● **WRITTEN INSTRUCTION A**
Retype the records word for word, beginning at the line that has "The width and height of the screenshot is (2560, 1454)." and stopping at the end of the records.

— Start TEXT PASSAGE —

Discusses the fossil remains, probable appearance, and possible behavior of the gigantic flesh-eating dinosaurs of the Mesozoic, including Tyrannosaurus rex, Allosaurus, and such lesser known relatives as Acrocanthosaurus and Baryonyx walkeri.

Editorial Reviews

Publishers Weekly - Publisher's Weekly
Sattler, the authoritative and popular creator of numerous books on prehistoric monsters, turns her attentions to carnosaurs, the dangerous and massive flesh-eating monsters that dominated the Mesozoic Era. In no-nonsense prose, Sattler carefully lays out the most current information on the habitats, habits and attributes of Tyrannosaurus Rex and its equally dangerous, though lesser-known, relatives. Carnosaur-crazy kids will pore over the fact-filled pages, pausing over the arresting and equally informative watercolor illustrations by Powzyk ( Tracking Wild Chimpanzees ). This superior science book is enhanced by an easily understood time-line of the Mesozoic Era and a useful index and pronunciation guide. Ages 8-12. (May)
Children's Literature - Beverly Kobrin
Ms. Sattler's provides tyranno-maniacs more about Tyrannosaurus Rex And Its Kin: The Mesozoic Monsters in as fine a work as her Stegosaurs: The Solar-Powered Dinosaurs.

— End TEXT PASSAGE —
— Start DATA PROVIDED —

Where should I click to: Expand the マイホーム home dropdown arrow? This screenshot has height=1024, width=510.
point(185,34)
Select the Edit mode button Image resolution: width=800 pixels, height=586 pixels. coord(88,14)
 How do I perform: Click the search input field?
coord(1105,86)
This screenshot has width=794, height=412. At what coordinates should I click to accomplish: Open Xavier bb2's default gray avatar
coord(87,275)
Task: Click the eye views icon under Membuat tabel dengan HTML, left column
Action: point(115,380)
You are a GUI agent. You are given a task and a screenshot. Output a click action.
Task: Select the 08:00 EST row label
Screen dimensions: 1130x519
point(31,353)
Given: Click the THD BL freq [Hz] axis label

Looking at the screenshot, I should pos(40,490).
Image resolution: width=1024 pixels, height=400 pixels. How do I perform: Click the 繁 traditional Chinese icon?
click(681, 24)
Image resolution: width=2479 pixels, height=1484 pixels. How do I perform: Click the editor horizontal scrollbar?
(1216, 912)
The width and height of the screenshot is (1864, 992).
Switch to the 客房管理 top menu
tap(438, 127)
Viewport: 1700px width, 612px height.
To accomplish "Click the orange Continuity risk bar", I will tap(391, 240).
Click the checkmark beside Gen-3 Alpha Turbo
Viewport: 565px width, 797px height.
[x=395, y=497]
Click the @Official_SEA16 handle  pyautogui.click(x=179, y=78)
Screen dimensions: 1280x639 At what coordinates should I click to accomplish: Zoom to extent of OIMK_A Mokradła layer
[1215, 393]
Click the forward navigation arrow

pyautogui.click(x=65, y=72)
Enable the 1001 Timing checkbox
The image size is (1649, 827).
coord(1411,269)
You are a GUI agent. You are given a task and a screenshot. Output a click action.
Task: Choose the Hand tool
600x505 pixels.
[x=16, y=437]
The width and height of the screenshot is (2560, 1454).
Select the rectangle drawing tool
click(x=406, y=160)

— End DATA PROVIDED —

● **WRITTEN INSTRUCTION B**
Translate this sentence from the carnosaur book reviews into Spanish: "This superior science book is enhanced by an easily understood time-line of the Mesozoic Era and a useful index and pronunciation guide."

● **COMPLETE ANSWER A**
The width and height of the screenshot is (2560, 1454).
Select the rectangle drawing tool
click(x=406, y=160)

● **COMPLETE ANSWER B**
Este excelente libro de ciencias se enriquece con una línea de tiempo de la Era Mesozoica fácil de entender y con un útil índice y guía de pronunciación.